The Flyers and Hurricanes made their case to the league as to why the trade didn’t violate the spirit of the rule—given the fact that it was handed over by a now-fired Philadelphia GM—but the league didn’t budge. This means the deal cannot be formally completed until July 9, a full calendar year after the initial deal was executed.
It originally seemed that both teams would stick to their initial verbal agreement. Carolina GM Don Waddell Recognized in the register on July 1 A deal was close, and multiple sources on the team believed as recently as last week that it would eventually go through.
But July 9th came and went, and no agreement was reached.
What happened to the deal with Carolina?
One possible explanation for the reason: Carolina is rumored to be vying for defenseman Erik Carlson from the San Jose Sharks. While those negotiations have not yet been resolved, there would be little reason to have both Carlson and DeAngelo – both right-handed offensive defenders – on the same roster, a roster that already includes Brent Burns, another player who fits into the same canon. .
That left the pilots with two options. They can wait in Carolina, or they can buy DeAngelo.
Noah Cates’ salary arbitration case granted the flexibility of a second buyout window, which was scheduled to open 72 hours after Cates’ contract case was resolved. Cates agreed a new two-year, $5.25 million contract on Monday, meaning that at some point on Thursday, a new 48-hour window opened for Brier, giving him the ability to buy any player on his roster for at least $4 million. He hit the maximum that was on the team at the previous trade deadline.

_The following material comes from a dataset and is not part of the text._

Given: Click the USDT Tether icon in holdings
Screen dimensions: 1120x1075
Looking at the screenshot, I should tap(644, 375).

With the purchase, the Flyers will now have a two-season cap fee on their books. In 2023-24, there will be a cap of $1.66 million, and in 2024-25, there will be a second fee of $1.66 million.
How the DeAngelo Purchase Helps the Flyers
It’s never ideal for a team to have dead money sitting on their books. But there is a strong case to be made that this outcome is in fact preferable to the Flyers, compared to a Carolina trade that never happened, for several reasons.

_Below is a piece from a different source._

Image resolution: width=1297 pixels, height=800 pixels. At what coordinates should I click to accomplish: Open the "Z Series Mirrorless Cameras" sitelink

First, the Flyers will open up more space for 2023-24 through an acquisition than a rumored trade. In the trade, Philadelphia had $2.5 million on its books by salary retention; By acquisition, they only have $1.66 million.
Second, while the acquisition calls for a maximum fee of $1.66 million for the 2024-25 period, it also means the Flyers won’t waste their second 2023-24 salary retention period on DeAngelo. Briere has already used one of the team’s three retention slots on Kevin Hayes for the next three seasons, and holding money in DeAngelo means the Flyers only have one remaining slot to use in 2023-24.

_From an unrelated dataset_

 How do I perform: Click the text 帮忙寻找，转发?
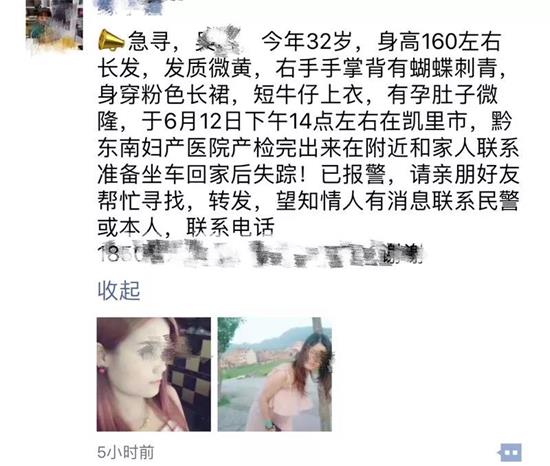tap(174, 201)
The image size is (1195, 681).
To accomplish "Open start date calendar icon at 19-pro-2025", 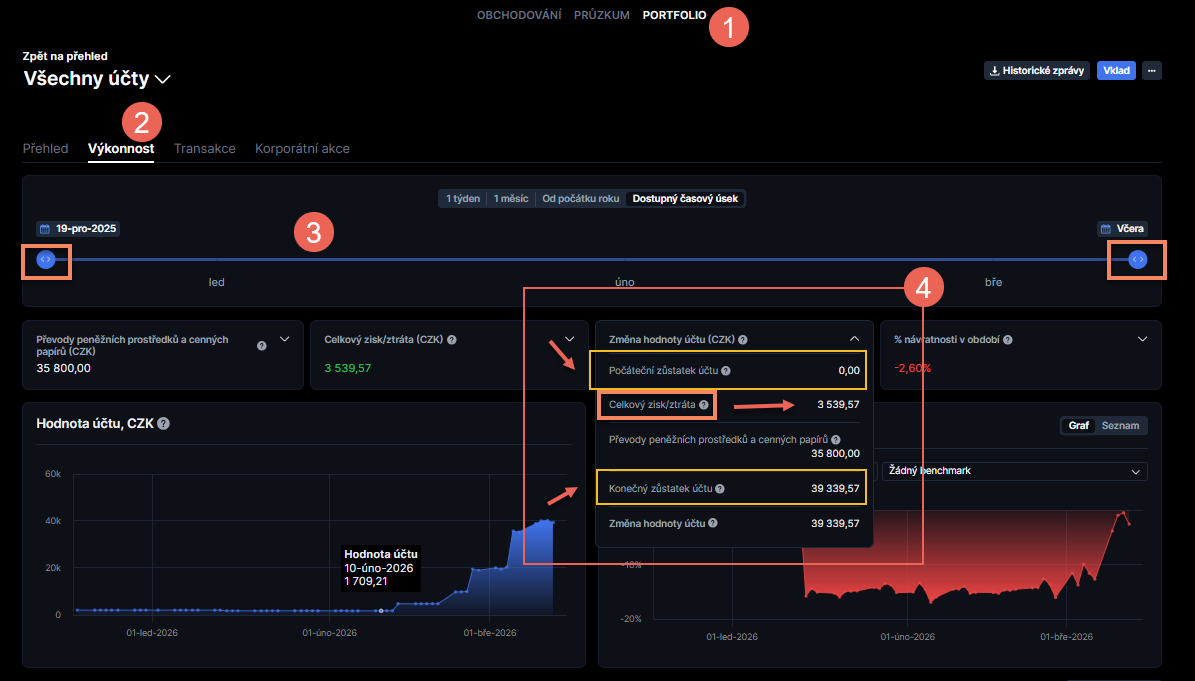I will click(44, 228).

Now, they have two, which increases Briere’s flexibility to maximize potential returns at the deadline when he’s most likely looking to sell more players to help rebuild. The only drawbacks are DeAngelo’s lack of commercial revenue now — which always would have been minuscule — and the $1.66 million additional fee in 2024-25, another season the organization expects to be spent in the midst of rebuilding.
Drive Philly to move on
In short, the team decided he wasn’t a fit, both in terms of opening spots in the lineup for young defenders looking to develop them, and in his relationship with coach John Tortorella, which developed rapidly in the 2022-23 season. Tortorella ended up scratching DeAngelo for five straight games, including one in which the Flyers dressed only five defensemen.
DeAngelo’s defensive game — never solid, but generally not poor enough to outpace his undeniable offensive talent — dipped dramatically in 2022-23, and while Tortorella at times praised DeAngelo’s competitive attitude, in the end, the relationship between the two became over. It seems untenable.
So DeAngelo’s time in Philadelphia – who plays for his hometown club – will end on Saturday, when the takeover is officially executed.